(Beginning of Entries shown)

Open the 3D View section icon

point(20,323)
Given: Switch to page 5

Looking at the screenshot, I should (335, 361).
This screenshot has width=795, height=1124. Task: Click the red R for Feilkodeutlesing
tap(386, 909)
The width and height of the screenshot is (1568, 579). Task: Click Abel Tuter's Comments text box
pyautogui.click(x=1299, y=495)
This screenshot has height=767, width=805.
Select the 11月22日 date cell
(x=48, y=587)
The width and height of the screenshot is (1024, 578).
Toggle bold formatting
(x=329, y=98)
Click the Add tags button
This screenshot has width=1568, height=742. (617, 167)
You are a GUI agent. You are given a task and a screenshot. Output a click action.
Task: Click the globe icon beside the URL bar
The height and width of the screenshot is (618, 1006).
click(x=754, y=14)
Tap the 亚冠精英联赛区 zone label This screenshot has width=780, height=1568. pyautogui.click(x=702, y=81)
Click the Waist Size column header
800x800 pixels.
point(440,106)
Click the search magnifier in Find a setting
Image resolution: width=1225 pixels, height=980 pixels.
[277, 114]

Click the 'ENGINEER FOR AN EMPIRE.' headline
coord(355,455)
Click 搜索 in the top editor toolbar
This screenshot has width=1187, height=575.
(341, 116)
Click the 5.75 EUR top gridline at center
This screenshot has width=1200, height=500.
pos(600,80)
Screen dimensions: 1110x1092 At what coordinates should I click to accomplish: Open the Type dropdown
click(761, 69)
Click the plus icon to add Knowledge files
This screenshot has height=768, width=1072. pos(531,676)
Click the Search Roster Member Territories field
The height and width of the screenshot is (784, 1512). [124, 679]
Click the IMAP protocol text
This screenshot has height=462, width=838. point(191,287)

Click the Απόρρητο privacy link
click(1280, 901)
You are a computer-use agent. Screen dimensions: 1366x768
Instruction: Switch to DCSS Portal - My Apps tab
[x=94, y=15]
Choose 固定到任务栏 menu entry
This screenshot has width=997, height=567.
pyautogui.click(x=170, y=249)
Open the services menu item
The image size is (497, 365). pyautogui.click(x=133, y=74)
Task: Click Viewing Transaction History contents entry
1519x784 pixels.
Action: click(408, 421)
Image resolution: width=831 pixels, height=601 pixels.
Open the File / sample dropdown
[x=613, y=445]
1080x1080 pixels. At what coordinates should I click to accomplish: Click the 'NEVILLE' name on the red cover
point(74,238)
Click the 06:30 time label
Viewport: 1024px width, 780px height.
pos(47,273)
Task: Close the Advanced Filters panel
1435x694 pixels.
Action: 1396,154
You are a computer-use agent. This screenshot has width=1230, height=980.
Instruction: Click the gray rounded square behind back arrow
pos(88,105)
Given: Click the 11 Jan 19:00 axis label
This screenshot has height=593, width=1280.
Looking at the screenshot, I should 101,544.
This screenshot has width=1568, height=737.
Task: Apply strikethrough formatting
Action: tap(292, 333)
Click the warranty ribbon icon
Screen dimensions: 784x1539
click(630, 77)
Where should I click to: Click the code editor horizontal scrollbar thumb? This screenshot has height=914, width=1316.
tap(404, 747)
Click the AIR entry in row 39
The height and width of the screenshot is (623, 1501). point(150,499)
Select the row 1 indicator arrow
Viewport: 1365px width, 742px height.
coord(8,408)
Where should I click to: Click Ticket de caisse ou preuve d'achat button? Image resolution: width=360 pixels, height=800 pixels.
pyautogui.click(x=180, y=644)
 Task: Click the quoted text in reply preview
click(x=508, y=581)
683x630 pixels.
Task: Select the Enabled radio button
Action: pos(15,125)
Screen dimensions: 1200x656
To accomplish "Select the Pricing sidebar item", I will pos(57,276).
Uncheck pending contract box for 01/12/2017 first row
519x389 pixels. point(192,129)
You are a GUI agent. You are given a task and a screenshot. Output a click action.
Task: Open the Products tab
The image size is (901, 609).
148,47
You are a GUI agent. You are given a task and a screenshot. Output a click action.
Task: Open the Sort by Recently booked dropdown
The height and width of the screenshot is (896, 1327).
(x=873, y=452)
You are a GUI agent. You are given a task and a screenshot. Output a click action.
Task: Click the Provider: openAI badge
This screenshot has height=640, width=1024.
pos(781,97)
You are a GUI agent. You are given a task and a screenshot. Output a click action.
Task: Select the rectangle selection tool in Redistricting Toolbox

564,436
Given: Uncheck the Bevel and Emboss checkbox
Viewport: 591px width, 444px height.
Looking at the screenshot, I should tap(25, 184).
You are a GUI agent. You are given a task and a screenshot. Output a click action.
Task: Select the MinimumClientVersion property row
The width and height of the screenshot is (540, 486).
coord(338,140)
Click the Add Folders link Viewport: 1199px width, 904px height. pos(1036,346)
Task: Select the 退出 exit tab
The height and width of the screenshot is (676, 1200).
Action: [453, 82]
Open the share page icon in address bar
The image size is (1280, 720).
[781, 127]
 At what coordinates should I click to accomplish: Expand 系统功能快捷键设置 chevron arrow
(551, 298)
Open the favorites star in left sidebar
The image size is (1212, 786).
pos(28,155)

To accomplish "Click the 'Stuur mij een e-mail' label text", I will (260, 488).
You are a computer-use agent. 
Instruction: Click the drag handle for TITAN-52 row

(End of Entries shown)

| Problem description |
What is needed here is an exact copy of every record.

| Task output |
Open the 3D View section icon

point(20,323)
Given: Switch to page 5

Looking at the screenshot, I should (335, 361).
This screenshot has width=795, height=1124. Task: Click the red R for Feilkodeutlesing
tap(386, 909)
The width and height of the screenshot is (1568, 579). Task: Click Abel Tuter's Comments text box
pyautogui.click(x=1299, y=495)
This screenshot has height=767, width=805.
Select the 11月22日 date cell
(x=48, y=587)
The width and height of the screenshot is (1024, 578).
Toggle bold formatting
(x=329, y=98)
Click the Add tags button
This screenshot has width=1568, height=742. (617, 167)
You are a GUI agent. You are given a task and a screenshot. Output a click action.
Task: Click the globe icon beside the URL bar
The height and width of the screenshot is (618, 1006).
click(x=754, y=14)
Tap the 亚冠精英联赛区 zone label This screenshot has width=780, height=1568. pyautogui.click(x=702, y=81)
Click the Waist Size column header
800x800 pixels.
point(440,106)
Click the search magnifier in Find a setting
Image resolution: width=1225 pixels, height=980 pixels.
[277, 114]

Click the 'ENGINEER FOR AN EMPIRE.' headline
coord(355,455)
Click 搜索 in the top editor toolbar
This screenshot has width=1187, height=575.
(341, 116)
Click the 5.75 EUR top gridline at center
This screenshot has width=1200, height=500.
pos(600,80)
Screen dimensions: 1110x1092 At what coordinates should I click to accomplish: Open the Type dropdown
click(761, 69)
Click the plus icon to add Knowledge files
This screenshot has height=768, width=1072. pos(531,676)
Click the Search Roster Member Territories field
The height and width of the screenshot is (784, 1512). [124, 679]
Click the IMAP protocol text
This screenshot has height=462, width=838. point(191,287)

Click the Απόρρητο privacy link
click(1280, 901)
You are a computer-use agent. Screen dimensions: 1366x768
Instruction: Switch to DCSS Portal - My Apps tab
[x=94, y=15]
Choose 固定到任务栏 menu entry
This screenshot has width=997, height=567.
pyautogui.click(x=170, y=249)
Open the services menu item
The image size is (497, 365). pyautogui.click(x=133, y=74)
Task: Click Viewing Transaction History contents entry
1519x784 pixels.
Action: click(408, 421)
Image resolution: width=831 pixels, height=601 pixels.
Open the File / sample dropdown
[x=613, y=445]
1080x1080 pixels. At what coordinates should I click to accomplish: Click the 'NEVILLE' name on the red cover
point(74,238)
Click the 06:30 time label
Viewport: 1024px width, 780px height.
pos(47,273)
Task: Close the Advanced Filters panel
1435x694 pixels.
Action: 1396,154
You are a computer-use agent. This screenshot has width=1230, height=980.
Instruction: Click the gray rounded square behind back arrow
pos(88,105)
Given: Click the 11 Jan 19:00 axis label
This screenshot has height=593, width=1280.
Looking at the screenshot, I should 101,544.
This screenshot has width=1568, height=737.
Task: Apply strikethrough formatting
Action: tap(292, 333)
Click the warranty ribbon icon
Screen dimensions: 784x1539
click(630, 77)
Where should I click to: Click the code editor horizontal scrollbar thumb? This screenshot has height=914, width=1316.
tap(404, 747)
Click the AIR entry in row 39
The height and width of the screenshot is (623, 1501). point(150,499)
Select the row 1 indicator arrow
Viewport: 1365px width, 742px height.
coord(8,408)
Where should I click to: Click Ticket de caisse ou preuve d'achat button? Image resolution: width=360 pixels, height=800 pixels.
pyautogui.click(x=180, y=644)
 Task: Click the quoted text in reply preview
click(x=508, y=581)
683x630 pixels.
Task: Select the Enabled radio button
Action: pos(15,125)
Screen dimensions: 1200x656
To accomplish "Select the Pricing sidebar item", I will pos(57,276).
Uncheck pending contract box for 01/12/2017 first row
519x389 pixels. point(192,129)
You are a GUI agent. You are given a task and a screenshot. Output a click action.
Task: Open the Products tab
The image size is (901, 609).
148,47
You are a GUI agent. You are given a task and a screenshot. Output a click action.
Task: Open the Sort by Recently booked dropdown
The height and width of the screenshot is (896, 1327).
(x=873, y=452)
You are a GUI agent. You are given a task and a screenshot. Output a click action.
Task: Click the Provider: openAI badge
This screenshot has height=640, width=1024.
pos(781,97)
You are a GUI agent. You are given a task and a screenshot. Output a click action.
Task: Select the rectangle selection tool in Redistricting Toolbox

564,436
Given: Uncheck the Bevel and Emboss checkbox
Viewport: 591px width, 444px height.
Looking at the screenshot, I should tap(25, 184).
You are a GUI agent. You are given a task and a screenshot. Output a click action.
Task: Select the MinimumClientVersion property row
The width and height of the screenshot is (540, 486).
coord(338,140)
Click the Add Folders link Viewport: 1199px width, 904px height. pos(1036,346)
Task: Select the 退出 exit tab
The height and width of the screenshot is (676, 1200).
Action: [453, 82]
Open the share page icon in address bar
The image size is (1280, 720).
[781, 127]
 At what coordinates should I click to accomplish: Expand 系统功能快捷键设置 chevron arrow
(551, 298)
Open the favorites star in left sidebar
The image size is (1212, 786).
pos(28,155)

To accomplish "Click the 'Stuur mij een e-mail' label text", I will (260, 488).
You are a computer-use agent. 
Instruction: Click the drag handle for TITAN-52 row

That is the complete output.